No obstante, se vio en la necesidad de aclarar que no sabía qué papel jugaría ella en las decisiones respecto de la fabricación de la Máquina o la selección de los tripulantes. Al día siguiente regresaba a los Estados Unidos, más que nada para analizar la cantidad de datos recibidos en esas últimas semanas. La sesión plenaria del Consorcio parecía ser interminable y no se había fijado aún la fecha de cierre. A Vaygay los propios soviéticos le habían pedido que permaneciera unos días más puesto que acababa de arribar el ministro de Relaciones Exteriores, quien asumiría la titularidad de la delegación soviética.

— Mucho me temo que todo esto termine mal — vaticinó él —. Son tantas las cosas que pueden salir al revés. Fallas de orden tecnológico, político, humano. Y aun si superáramos todos los obstáculos, si la Máquina no nos llevara a una guerra, si la fabricáramos correctamente y no estalláramos por los aires, la situación me aflige de todas maneras.

— ¿Por qué? ¿A qué te refieres?

— En el mejor de los casos habremos quedado como unos tontos.

— ¿Quiénes?

— ¿Es que no entiendes, Arroway? — Se le hinchó una vena del cuello —. Me llama la atención que no lo percibas. La Tierra es… un gueto.
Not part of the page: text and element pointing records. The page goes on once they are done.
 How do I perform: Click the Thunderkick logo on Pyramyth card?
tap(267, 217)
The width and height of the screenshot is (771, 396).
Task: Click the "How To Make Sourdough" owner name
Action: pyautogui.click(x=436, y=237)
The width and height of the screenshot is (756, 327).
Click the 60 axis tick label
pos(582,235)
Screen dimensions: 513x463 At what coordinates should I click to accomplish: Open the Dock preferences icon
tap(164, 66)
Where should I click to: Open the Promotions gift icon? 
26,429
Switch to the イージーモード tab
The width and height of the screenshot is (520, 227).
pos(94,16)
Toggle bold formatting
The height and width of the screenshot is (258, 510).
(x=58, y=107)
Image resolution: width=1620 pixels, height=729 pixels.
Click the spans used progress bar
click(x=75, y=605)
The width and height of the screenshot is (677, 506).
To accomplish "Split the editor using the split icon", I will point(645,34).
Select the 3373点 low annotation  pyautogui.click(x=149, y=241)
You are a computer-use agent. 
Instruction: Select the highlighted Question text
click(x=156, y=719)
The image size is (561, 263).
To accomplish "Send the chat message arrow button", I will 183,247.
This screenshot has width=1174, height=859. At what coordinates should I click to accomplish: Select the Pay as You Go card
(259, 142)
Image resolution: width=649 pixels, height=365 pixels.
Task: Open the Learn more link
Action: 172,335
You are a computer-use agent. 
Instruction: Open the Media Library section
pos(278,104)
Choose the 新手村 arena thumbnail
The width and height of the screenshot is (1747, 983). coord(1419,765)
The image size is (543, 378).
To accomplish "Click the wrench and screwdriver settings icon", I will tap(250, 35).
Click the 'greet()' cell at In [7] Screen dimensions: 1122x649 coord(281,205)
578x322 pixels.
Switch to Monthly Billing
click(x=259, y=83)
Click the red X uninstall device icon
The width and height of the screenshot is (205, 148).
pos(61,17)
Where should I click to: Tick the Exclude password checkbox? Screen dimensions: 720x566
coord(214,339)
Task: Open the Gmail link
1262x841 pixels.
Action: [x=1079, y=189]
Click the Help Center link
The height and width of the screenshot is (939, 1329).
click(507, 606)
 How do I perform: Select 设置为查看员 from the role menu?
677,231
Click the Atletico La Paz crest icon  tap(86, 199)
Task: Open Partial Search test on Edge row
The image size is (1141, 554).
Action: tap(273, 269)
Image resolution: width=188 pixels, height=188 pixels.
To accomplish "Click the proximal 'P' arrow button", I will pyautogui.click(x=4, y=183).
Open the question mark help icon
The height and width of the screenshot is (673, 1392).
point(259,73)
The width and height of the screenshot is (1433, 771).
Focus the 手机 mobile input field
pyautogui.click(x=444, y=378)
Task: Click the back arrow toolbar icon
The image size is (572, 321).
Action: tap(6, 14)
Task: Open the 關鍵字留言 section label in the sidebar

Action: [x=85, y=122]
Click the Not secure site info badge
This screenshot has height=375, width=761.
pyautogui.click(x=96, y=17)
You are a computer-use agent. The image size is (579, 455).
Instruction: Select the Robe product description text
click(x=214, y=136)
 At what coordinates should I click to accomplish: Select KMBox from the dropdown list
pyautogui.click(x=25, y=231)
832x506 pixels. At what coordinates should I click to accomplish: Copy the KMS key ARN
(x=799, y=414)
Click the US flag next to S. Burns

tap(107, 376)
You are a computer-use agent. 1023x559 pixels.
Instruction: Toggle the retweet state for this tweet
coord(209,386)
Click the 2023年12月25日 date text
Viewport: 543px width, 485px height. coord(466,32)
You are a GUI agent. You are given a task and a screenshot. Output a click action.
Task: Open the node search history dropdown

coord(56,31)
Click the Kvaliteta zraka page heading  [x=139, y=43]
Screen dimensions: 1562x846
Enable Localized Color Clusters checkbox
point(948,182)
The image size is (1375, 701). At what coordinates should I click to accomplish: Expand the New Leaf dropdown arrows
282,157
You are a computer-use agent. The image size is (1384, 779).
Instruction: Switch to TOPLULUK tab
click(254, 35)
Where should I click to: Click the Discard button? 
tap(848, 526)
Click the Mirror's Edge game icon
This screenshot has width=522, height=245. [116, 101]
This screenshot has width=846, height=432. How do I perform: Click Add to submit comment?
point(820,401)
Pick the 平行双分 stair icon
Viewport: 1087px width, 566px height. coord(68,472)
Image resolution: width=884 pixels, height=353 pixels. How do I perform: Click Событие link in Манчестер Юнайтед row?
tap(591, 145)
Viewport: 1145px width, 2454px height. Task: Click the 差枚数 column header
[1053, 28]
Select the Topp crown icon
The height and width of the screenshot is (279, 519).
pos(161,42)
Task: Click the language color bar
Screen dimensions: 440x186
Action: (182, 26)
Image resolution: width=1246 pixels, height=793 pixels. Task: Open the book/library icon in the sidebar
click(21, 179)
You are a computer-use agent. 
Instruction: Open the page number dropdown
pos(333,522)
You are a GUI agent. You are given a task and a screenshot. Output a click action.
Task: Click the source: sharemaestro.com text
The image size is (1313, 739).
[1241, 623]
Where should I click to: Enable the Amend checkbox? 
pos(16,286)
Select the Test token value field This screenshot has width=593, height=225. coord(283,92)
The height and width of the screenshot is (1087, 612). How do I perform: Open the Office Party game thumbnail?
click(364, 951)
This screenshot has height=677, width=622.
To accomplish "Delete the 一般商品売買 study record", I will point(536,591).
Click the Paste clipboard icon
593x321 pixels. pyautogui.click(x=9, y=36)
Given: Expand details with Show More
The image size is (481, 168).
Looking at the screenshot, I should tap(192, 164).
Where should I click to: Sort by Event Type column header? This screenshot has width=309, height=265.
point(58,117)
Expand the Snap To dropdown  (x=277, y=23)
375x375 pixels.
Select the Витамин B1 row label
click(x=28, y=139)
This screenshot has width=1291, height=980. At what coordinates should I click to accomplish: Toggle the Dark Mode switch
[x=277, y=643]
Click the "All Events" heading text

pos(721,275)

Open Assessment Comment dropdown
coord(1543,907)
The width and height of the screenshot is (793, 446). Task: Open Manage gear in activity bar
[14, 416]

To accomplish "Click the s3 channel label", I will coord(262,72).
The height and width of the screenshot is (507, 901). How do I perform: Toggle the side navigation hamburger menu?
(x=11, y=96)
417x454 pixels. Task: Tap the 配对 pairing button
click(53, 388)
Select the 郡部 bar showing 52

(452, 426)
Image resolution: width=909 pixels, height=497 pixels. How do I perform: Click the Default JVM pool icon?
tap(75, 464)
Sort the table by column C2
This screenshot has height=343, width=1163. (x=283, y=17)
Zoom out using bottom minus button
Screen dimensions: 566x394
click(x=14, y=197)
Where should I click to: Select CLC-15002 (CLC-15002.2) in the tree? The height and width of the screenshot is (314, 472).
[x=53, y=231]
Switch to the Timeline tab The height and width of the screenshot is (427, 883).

Sí, un gueto donde estamos atrapados todos los seres humanos. Tenemos la vaga idea de que existen grandes ciudades fuera de nuestro gueto, con anchos bulevares por donde pasean carruajes y mujeres envueltas en pieles. Pero las ciudades están demasiado lejos y somos tan pobres que ni siquiera podemos llegar allí, ni aun los más ricos de nosotros. Además sabemos que ellos no nos quieren; por eso es que nos abandonaron en este sitio patético, en primer lugar.

«Y ahora nos llega una invitación, muy elegante, como dijera Xi. Una tarjeta con adornos y un carruaje vacío. Nosotros debemos elegir a cinco aldeanos para que el carruaje los lleve… ¿quién sabe adonde? A Varsovia, a Moscú o incluso a París. Por supuesto, a algunos los tienta la idea de ir. Siempre va a existir gente que se sienta halagada por una invitación, o que la tome como un medio para escapar de esta decrépita aldea.

«¿Y qué crees que va a ocurrir cuando lleguemos ahí? ¿Acaso supones que el gran duque nos invitará a cenar, que el presidente de la Academia nos formulará interesantes preguntas acerca de la vida cotidiana en esta inmunda comarca? ¿Crees que la Iglesia Ortodoxa rusa nos hará participar de un ilustre debate sobre temas religiosos?